Maestro di agricoltura, arguto interlocutore e figura rappresentativa nei dialoghi delle "Vinti giornate della vera agricoltura e i piaceri della villa" di Agostino Gallo, invitato dal nobile Ludovico Moro con una lettera datata 23 novembre 1547, lasciò la citta, sua residenza, e si trasferì a Borgo nello stabile di S.Urbano, di sua proprietà. Ivi costruì la sua villa con giardini e pergolati ed una chiesetta in onore del Santo, convertita poi in casa colonica, di cui esiste ancora traccia nei pressi del ponte sul fiume Garza.
In questa dimora egli amava soggiornare e radunare amici e gentildonne. Ed agli amici che lo biasimarono per aver abbandonato la città per abitare in quella piccola villa, egli rispose che se avessero conosciuto anche loro le delizie ed i benefici della campagna, sicuramente non gli avrebbero mosso simili critiche ed anzi, gli avrebbero scritto sulla porta di casa le stesse parole che Catone, lasciata la grandezza di Roma per ritirarsi nel suo piccolo podere, trovò sulla sua: " O ben fortunato Catone, poichè solo tu sai vivere al mondo".
I Nassino
La Nassina è una grande cascina a sud dell'Emilia, confinante con il territorio di Montirone e Bagnolo Mella. Ne furono proprietari anticamente nobili Nassino ritenuti probabili discendenti dagli antichi capitani di Concesio. Essi non figurano nella Matricola Malatestiana del 1406, ma risultano quali firmatari del patto di unione con Venezia del 1426.
Facciata frontale della cascina Nassina
Ad un ramo di questa famiglia appartiene Pandolfo Nassino, cronista attento e severo che, attraverso le sue "Memorie", preziosissimo autografo queriniano del sec. XVI, lascio molti scritti interessanti sulle numerose famiglie nobili bresciane denunciando i loro fasti e nefasti. E' proprio per merito di questo personaggio che si hanno notizie di un certo Emiliano Nassino, un valoroso ignorato dalla Repubblica Veneta per la quale egli combattè e mai ricordato dagli storici per le sue gloriose imprese. A Pandolfo si deve anche, con gli uomini radunati a san Vigilio e convenuti da ogni parte della valle, la presa dell'Albera e di Canton Bagnolo in Brescia nel 1426.
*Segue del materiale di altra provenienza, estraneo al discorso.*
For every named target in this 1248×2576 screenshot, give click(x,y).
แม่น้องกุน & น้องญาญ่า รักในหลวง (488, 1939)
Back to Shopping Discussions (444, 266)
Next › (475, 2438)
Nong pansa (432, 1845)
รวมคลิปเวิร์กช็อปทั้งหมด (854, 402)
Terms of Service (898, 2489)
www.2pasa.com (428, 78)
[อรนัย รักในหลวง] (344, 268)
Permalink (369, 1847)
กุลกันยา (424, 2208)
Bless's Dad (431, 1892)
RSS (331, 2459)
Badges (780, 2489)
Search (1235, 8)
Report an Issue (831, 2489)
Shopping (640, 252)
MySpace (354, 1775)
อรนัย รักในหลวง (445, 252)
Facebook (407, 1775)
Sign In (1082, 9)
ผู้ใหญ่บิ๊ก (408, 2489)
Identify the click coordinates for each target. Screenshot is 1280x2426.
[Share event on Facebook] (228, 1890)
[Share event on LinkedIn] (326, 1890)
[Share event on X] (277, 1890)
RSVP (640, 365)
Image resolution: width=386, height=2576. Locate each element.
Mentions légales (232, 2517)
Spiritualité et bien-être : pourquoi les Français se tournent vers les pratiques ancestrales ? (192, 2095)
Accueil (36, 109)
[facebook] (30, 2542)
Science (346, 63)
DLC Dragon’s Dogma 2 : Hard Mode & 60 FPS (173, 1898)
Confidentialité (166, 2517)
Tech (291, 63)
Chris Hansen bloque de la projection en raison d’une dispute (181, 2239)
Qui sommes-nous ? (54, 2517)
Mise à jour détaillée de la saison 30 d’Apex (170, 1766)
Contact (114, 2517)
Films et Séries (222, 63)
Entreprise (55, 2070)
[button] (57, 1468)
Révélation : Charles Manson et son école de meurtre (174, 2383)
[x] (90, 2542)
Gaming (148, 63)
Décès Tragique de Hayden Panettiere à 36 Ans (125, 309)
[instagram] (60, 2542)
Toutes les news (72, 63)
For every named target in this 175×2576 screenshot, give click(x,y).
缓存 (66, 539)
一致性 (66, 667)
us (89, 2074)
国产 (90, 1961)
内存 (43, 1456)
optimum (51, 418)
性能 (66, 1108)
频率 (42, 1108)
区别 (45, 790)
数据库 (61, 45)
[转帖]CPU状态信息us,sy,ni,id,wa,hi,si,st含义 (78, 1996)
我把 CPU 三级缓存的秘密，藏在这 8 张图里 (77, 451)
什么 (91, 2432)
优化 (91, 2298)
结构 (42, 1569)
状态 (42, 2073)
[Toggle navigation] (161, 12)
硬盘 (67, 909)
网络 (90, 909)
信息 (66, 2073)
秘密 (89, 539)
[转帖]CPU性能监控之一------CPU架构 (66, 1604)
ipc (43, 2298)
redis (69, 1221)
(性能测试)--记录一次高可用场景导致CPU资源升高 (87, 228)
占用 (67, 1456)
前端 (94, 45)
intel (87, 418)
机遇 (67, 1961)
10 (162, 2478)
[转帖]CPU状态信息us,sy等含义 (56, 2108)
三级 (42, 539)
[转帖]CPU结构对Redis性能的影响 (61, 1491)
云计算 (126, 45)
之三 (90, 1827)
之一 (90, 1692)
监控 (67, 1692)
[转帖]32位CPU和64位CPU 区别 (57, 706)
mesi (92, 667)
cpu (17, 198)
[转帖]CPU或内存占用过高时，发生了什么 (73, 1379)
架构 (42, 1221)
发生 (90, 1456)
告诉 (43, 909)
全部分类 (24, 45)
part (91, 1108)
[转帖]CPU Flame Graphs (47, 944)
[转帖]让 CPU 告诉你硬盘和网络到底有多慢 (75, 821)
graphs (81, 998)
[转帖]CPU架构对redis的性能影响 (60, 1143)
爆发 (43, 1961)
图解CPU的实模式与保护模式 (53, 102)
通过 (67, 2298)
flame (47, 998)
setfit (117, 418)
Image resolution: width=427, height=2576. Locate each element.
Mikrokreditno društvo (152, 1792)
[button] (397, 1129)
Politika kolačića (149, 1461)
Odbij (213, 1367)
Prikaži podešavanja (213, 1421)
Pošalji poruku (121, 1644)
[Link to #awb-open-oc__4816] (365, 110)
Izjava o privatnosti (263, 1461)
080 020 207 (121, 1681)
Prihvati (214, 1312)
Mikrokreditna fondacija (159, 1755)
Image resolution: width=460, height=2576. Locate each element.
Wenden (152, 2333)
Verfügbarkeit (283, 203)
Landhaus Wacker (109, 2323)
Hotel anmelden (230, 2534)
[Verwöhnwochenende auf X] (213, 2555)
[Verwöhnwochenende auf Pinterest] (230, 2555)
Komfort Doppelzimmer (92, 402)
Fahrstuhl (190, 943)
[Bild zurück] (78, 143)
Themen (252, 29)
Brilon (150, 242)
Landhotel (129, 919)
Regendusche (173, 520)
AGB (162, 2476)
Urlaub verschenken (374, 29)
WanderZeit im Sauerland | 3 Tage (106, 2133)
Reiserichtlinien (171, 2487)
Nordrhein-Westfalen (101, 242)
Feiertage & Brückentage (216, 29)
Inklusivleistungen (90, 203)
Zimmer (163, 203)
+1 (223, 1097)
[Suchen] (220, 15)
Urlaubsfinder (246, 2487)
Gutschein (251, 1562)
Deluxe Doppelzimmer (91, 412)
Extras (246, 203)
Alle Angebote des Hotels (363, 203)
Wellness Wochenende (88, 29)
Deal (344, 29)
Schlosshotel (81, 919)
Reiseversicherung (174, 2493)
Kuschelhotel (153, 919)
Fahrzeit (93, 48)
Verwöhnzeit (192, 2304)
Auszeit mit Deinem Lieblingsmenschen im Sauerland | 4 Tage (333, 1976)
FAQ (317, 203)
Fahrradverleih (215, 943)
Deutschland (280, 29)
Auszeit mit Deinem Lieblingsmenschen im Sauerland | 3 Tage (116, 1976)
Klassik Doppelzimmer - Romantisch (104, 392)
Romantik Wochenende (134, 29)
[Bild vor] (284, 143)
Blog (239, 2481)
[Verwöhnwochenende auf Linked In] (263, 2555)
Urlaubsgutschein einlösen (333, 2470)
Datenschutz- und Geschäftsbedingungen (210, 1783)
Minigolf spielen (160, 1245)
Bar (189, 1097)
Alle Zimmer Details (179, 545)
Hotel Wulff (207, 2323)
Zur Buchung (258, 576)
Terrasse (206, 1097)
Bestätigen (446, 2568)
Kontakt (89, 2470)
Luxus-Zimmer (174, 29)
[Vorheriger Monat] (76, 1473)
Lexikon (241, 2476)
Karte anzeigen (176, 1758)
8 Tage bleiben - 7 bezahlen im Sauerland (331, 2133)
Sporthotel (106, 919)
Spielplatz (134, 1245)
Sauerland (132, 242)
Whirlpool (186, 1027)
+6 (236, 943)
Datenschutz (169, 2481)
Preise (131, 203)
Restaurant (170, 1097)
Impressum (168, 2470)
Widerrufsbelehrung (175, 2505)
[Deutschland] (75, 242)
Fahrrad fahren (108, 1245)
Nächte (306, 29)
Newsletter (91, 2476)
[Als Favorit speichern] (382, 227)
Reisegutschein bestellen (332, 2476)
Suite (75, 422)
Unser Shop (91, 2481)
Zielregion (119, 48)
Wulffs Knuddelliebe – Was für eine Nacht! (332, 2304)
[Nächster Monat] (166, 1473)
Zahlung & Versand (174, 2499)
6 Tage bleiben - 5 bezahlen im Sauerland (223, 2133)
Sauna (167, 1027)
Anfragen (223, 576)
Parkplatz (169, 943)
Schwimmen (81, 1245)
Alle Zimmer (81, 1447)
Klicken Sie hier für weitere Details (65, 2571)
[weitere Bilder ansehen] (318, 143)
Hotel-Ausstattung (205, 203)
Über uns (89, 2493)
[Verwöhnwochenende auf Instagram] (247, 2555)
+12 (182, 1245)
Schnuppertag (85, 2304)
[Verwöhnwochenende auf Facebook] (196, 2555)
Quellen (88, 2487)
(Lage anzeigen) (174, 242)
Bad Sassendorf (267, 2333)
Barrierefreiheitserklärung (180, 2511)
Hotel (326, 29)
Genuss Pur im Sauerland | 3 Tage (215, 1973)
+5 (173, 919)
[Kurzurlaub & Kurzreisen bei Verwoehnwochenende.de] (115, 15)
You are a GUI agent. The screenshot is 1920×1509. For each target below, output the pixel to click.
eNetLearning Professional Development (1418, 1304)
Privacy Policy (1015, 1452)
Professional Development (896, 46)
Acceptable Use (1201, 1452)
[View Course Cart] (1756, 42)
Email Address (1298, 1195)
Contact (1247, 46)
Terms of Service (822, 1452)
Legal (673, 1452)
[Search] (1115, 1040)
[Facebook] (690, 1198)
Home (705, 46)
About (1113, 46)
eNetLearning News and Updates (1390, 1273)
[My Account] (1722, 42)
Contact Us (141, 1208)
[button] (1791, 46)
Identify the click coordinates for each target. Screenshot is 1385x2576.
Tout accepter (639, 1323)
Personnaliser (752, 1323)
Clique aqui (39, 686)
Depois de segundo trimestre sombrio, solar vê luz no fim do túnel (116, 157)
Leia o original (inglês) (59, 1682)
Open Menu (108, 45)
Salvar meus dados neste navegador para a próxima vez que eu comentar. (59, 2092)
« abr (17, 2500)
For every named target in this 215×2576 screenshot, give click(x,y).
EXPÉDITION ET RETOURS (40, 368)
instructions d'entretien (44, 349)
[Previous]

Un altro Nassino, Baldassare, partigiano dei Visconti, fu invece decapitato l'8 agosto 1440.
La stirpe dei nobili Nassino si estinse dopo il 1796 ed il loro stemma è azzurro con giglio coronato d'oro.
Della cascina Nassina, oltre ai nobili Nassino, furono proprietari il Conte Aimo Maggi e recentemente gli attuali signori fratelli Nodari.